The body in chronic stress is a body in slow decline.   And because we’re so used to it — we are so used to being compliant and overriding our body’s signals, we don’t even notice it anymore. It’s just “normal.” We are totally operating from our cognitive minds, without a care for our body’s needs and wisdom.



What’s Changed Since the Pre-Industrial Revolution?


Before the Industrial Revolution, daily life involved:

  • Natural light and circadian rhythms

  • Physical labor interspersed with rest

  • Time in nature

  • Tight-knit communities, real human connection & support

  • Clear boundaries between work and rest

  • A slower, seasonal pace of life

  • Less comparison or concern outside your small community


Stress existed, but it was intermittent and resolvable (or death!).  You worked hard, but you also had moments of true stillness — sitting by a fire, walking through fields, watching the sky, communing with nature/animals, friends & family.

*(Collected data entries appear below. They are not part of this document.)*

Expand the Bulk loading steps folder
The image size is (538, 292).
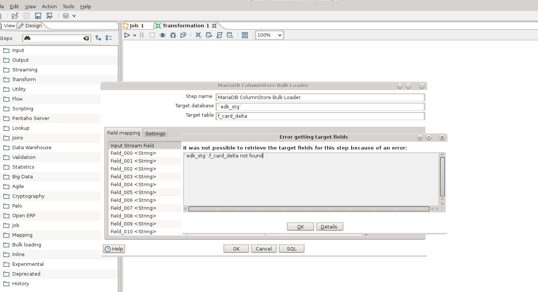(x=27, y=245)
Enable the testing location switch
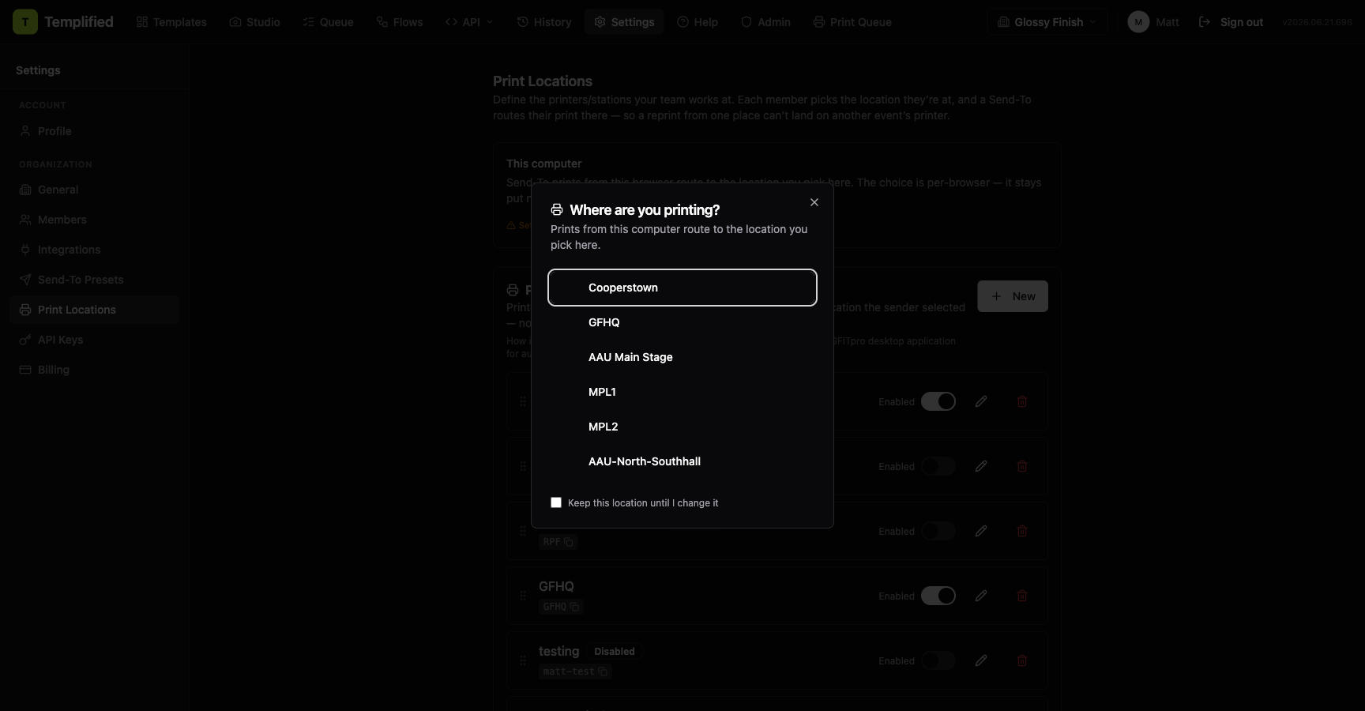The image size is (1365, 711). pyautogui.click(x=938, y=660)
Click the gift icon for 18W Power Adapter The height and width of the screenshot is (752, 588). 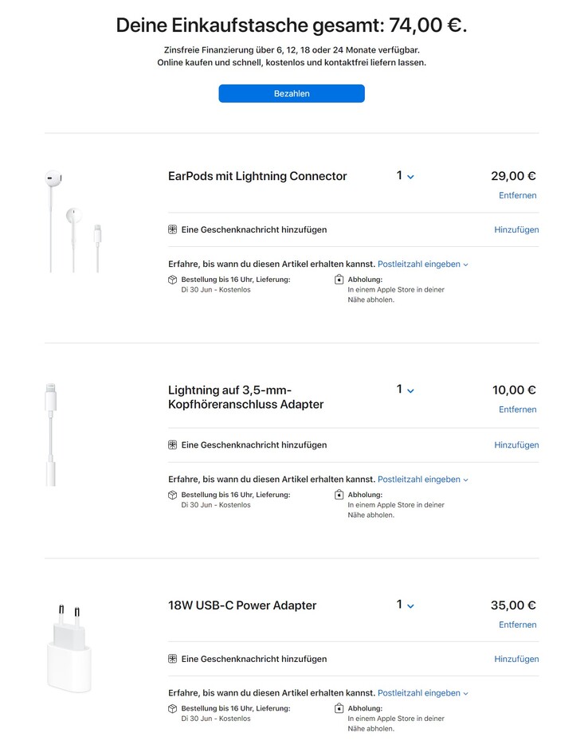click(172, 659)
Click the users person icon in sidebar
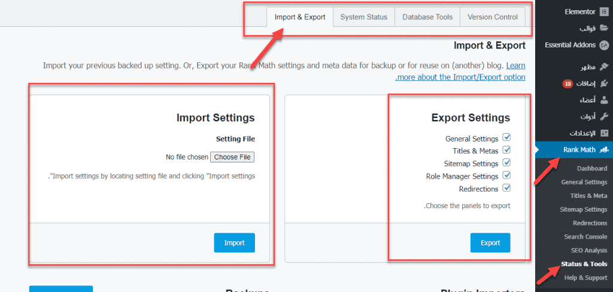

Today, we’ve lost most of those built-in buffers.  The pace has accelerated.  The expectations have exploded.  And the pause button is gone.


Our nervous systems are running on overdrive without ever downshifting into recovery.  And we're seeing the consequences everywhere — in our health stats, our relationships, our sleep, and our sense of purpose.


Reclaiming Your Nervous System in a World That Won’t Slow Down


"Resilience is not a trait - it's a state. And the key to that state is restoration."


"Resilience emerges when the systems of the body and brain have enough energy and safety to function in balance.  Homeostatic balance is primarily disrupted by stressors.  To bring resilience back, we don’t push harder.  We don’t force compliance.  We reduce the stress load, restore balance, and reawaken the systems that fuel healing, learning, and growth." - by Dr Stuart Shanker, Self-Reg


The world isn’t going to get less intense anytime soon. So we have to learn to build nervous system resilience — to navigate stress, we need to consciously protect and regulate, by creating time slow down & use effective tools in these moments of downtime.


Here’s how:

1. Practice intentional stillness - Take 5-10 minutes a day to be completely still. No screens. No noise. Just you and your breath. This signals safety to your nervous system.

2. Turn off non-essential notifications - Every ding is a micro-stressor. Reclaim your attention.

3. Move your body gently - Walking, stretching, yoga — these signal to your body that it’s safe, helping to down-regulate the stress response.

4. Sleep like it matters - No screen time 60 minutes before bed. Get sunlight during the day. Your nervous system does most of its repair work while you sleep.

5. Breathe deeply, often - Slow, diaphragmatic breathing is a cheat code for calming your system. Try 3-part belly breathing, or the 4-7-8 breath. It works.

6. Reduce Toxins - food, buy in season, organic, local (think of anything with labels as warnings, rather than ingredients). Eat home cooked, reduce plastics & chemicals from soaps, detergents, laundry, hair-care & cleaning products. Ditch air fresheners & artificial fragrances. Non-toxic cookware.  Swap dryer sheets for laundry balls. Remove plastic water bottles.

7. Rebuild real-world rituals - Cook a meal from scratch. Talk to a neighbor.  Watch the sunset.  These may seem small — but they create moments of calm & connection in a fast-paced world.




Final Thought: The World Isn’t the Problem. Our Pace Is.


Modern life has given us extraordinary tools, health, access, and opportunity — but it’s also placed demands on our nervous systems that they were never designed to handle.


You are not weak.  You are not lazy.   You are biologically overwhelmed.


Your nervous system is doing its best to keep you safe in a world that feels constantly unsafe — and it’s exhausting.


So the goal isn’t to escape modern life. The goal is to live within it on your own terms, with practices that protect your inner pace in a world that never stops.


Allow your body remember how to feel safe and how to heal.  You just have to give it the space to remember.